Using human bone marrow-derived stem cells (BMCs) as an alternative therapy to treat acute myocardial infarction (AMI) has drawn a significant interest in recent years. However, most of the published studies so far have lacked efficacy and safety profiles. Several concerns have been raised from these studies, including non-specific stem cells lodged into unwanted organ locations; significant heterogeneity among hMSCs and unpredictable stem cell proliferation post-administration; tumor genesis and stem cells that obstructed microvasculature which led to ischemia of other vital organs, etc. The current investigation was a randomized, double-blinded placebo-controlled, multi-center prospective study. There were 53 patients qualified for the study and they were randomly assigned into hMSCs versus placebo in a 2:1 ratio. Each cohort received three different doses of hMSCs (0.5, 1.6, and 5 million cells/kg) and the patients were followed for 6 months. The purpose of the study was intended to address the efficacy and safety concerns of allogeneic human mesenchymal stem cells (hMSCs) intravenously administered to patients after AMI.
The advantages of hMSCs over BMCs include the following: these cells can be delivered to the patient intravenously and they can specifically migrate into injured myocardial sites; they will not cause an anti-inflammatory response or rejection, since they lack cell surface antigens; this preparation can provide an adequate amount stem cells with therapeutic properties. The current study concluded that using hMSCs to treat patients with AMI demonstrated some efficacy and safety features in four specific areas. However, further analysis of the study reveals results that were not as convincing as they first appear for the following reasons:
- Cardiac arrhythmias may be the only area that hMSC treatment has demonstrated a favorable effect and the hMSC treatment group showed a 4-fold lower arrhythmia event rate.
- The authors suggested that pulmonary function testing, including FEV1, was significantly improved after 6 months of treatment with hMSCs. However, it does not appear from the data presented that the two groups are statistically different.
- LVEF improvement in both the hMSC and placebo groups were observed after six months. When a sub-group of patients was analyzed, the hMSC treatment group appeared to have significant LVEF improvement both by echocardiography and MRI assessment versus that of the placebo group.

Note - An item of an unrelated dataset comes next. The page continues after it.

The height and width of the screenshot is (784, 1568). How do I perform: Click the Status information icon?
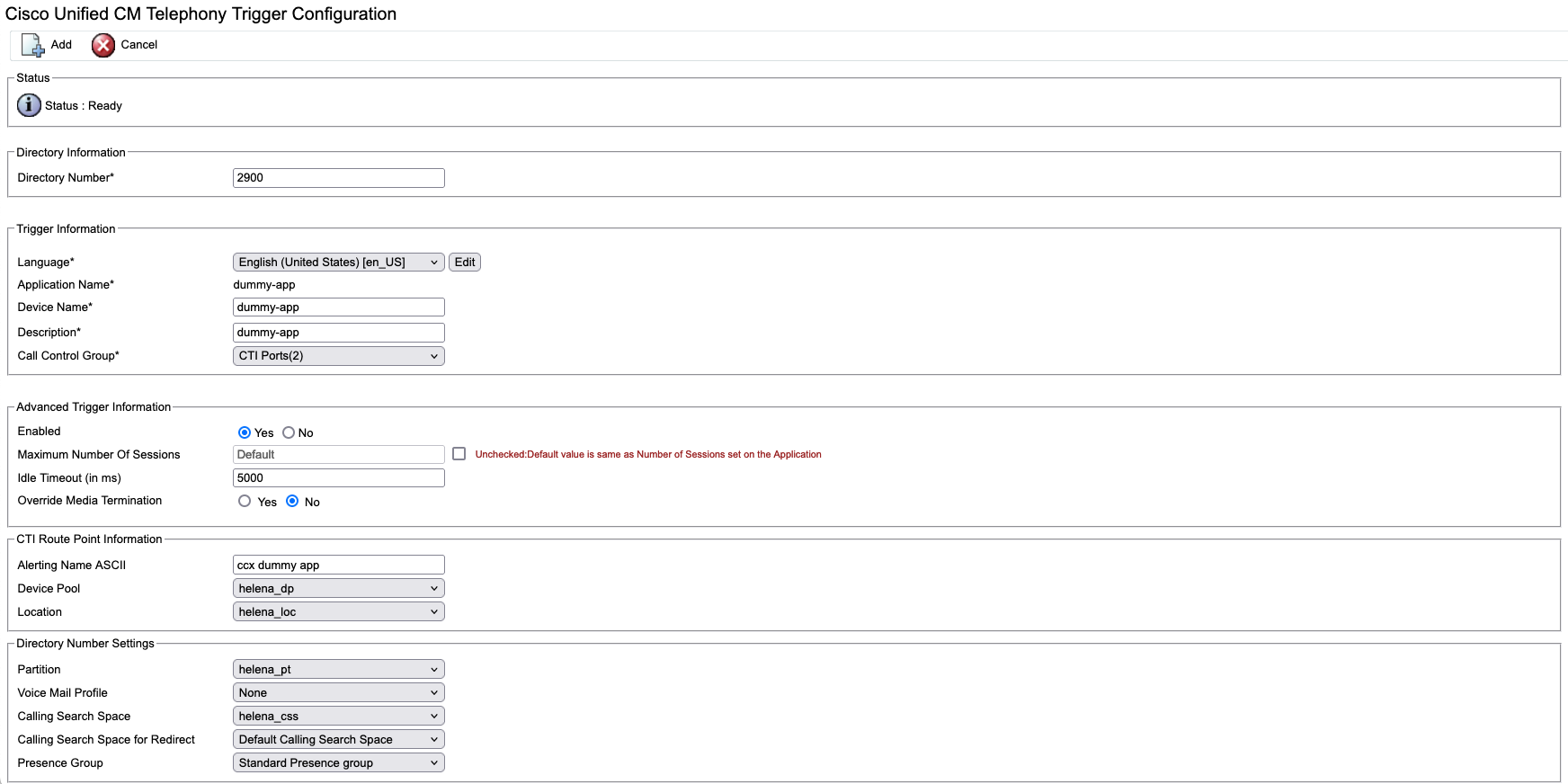[x=29, y=105]
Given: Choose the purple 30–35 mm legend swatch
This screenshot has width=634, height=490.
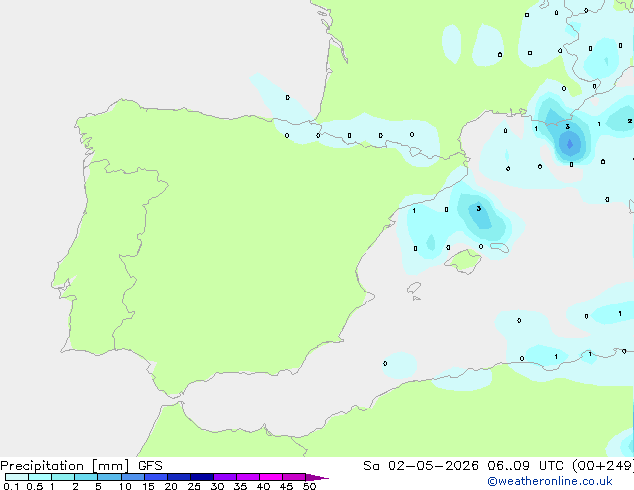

However, no clear criteria were given for selection of each group of patients for such a comparison. It makes one wonder if some bias factors may have contributed to these.
- Patient global symptomatic status: This evaluation certainly can be a subjective or arbitrary finding, especially if both groups have recorded similar rates of adverse events. Even though both groups presented with similar hospitalization rates (31.6% vs 23.5%), the hMSC group showed average longer hospitalization days compared to the placebo group after discharge (66 days vs 120 days).
- This preliminary study also lacks a quantitative measure to assess the amount of stem cells that were actually delivered to the injured myocardial site.
- The follow up time was too short to evaluate the efficacy and safety of such a study.
Overall, the evidence provided by this current study is weak. Further research and long-term follow up are warranted to validate the therapeutic potential of hMSCs in treating patients with AMI.